Susan took out a loan for $5200 and was charged simple interest at an annual rate of

10.2%. The total interest she paid on the loan was $663.

How long was the loan for, in months?
Do not round any intermediate computations.

We can use the formula for simple interest:

I = Prt

where I is the interest, P is the principal (the loan amount), r is the annual interest rate expressed as a decimal, and t is the time in years.

We can rearrange this formula to solve for t:

t = I / Pr

Plugging in the given values, we get:

t = 663 / (5200 x 0.102)
t = 12.5

So the loan was for 12.5 years.

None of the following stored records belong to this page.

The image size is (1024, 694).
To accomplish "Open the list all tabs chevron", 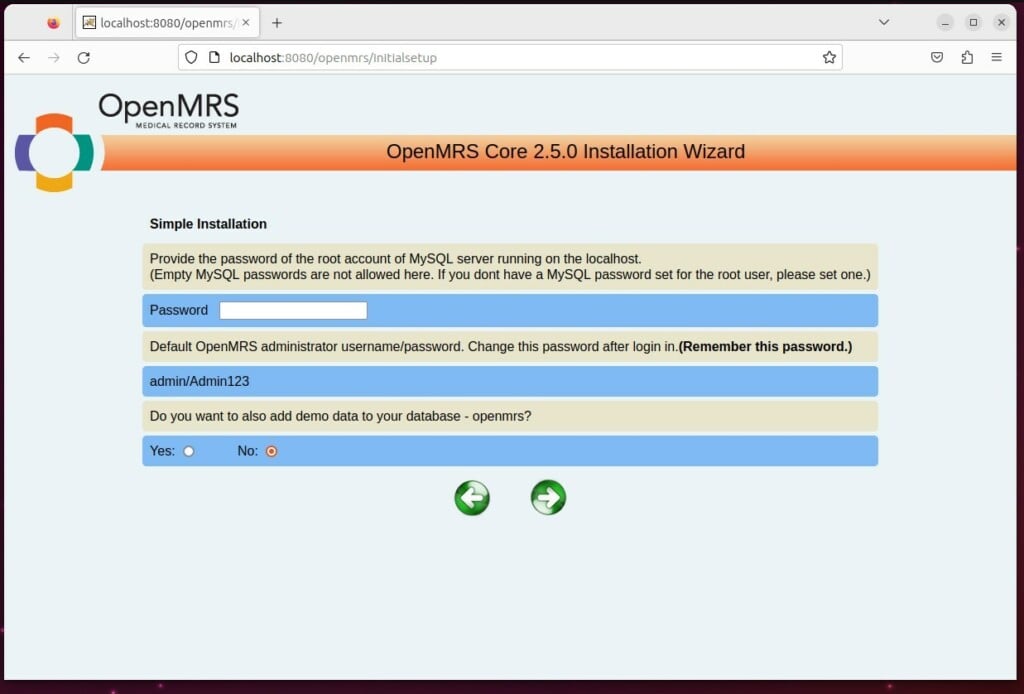I will 883,21.
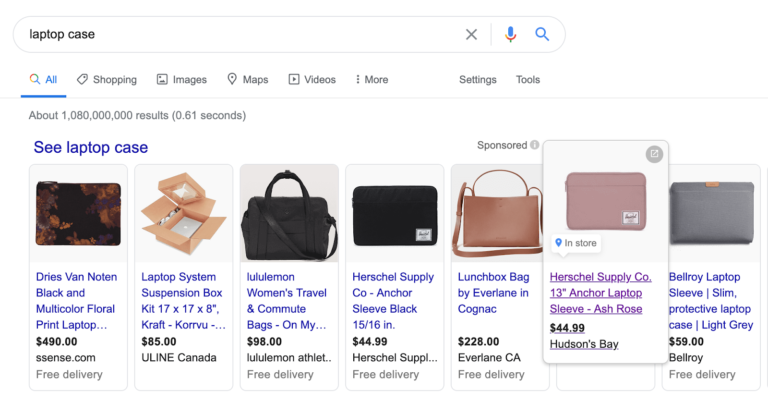Open the Bellroy Laptop Sleeve Light Grey listing
768x403 pixels.
click(710, 301)
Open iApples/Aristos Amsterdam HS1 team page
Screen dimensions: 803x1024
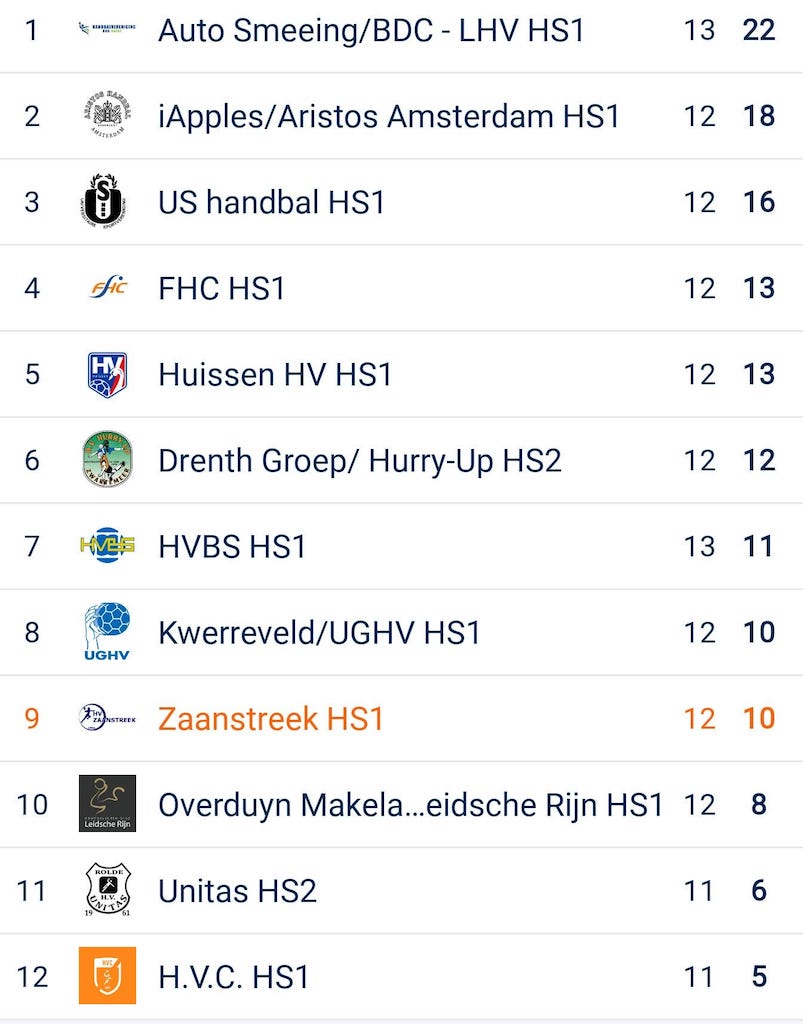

But the question asks for the time in months, so we need to convert:

12.5 years x 12 months/year = 150 months

Therefore, the loan was for 150 months.

To find the length of the loan in months, we need to convert the annual interest rate to a monthly rate.

First, we need to calculate the monthly interest rate by dividing the annual interest rate by 12 (number of months in a year):

Monthly interest rate = Annual interest rate / 12
= 10.2% / 12
= 0.85%

Next, we can calculate the total interest paid by using the formula:

Total interest = Principal * Interest rate * Time

Given that Susan paid $663 in interest and the principal loan amount was $5200, we can rearrange the formula to solve for Time:

Time = Total interest / (Principal * Interest rate)
= $663 / ($5200 * 0.85%)

Now, let's calculate:

Time = 663 / (5200 * 0.0085)
= 663 / 44.2
≈ 14.99

Therefore, the loan was approximately 14.99 months long.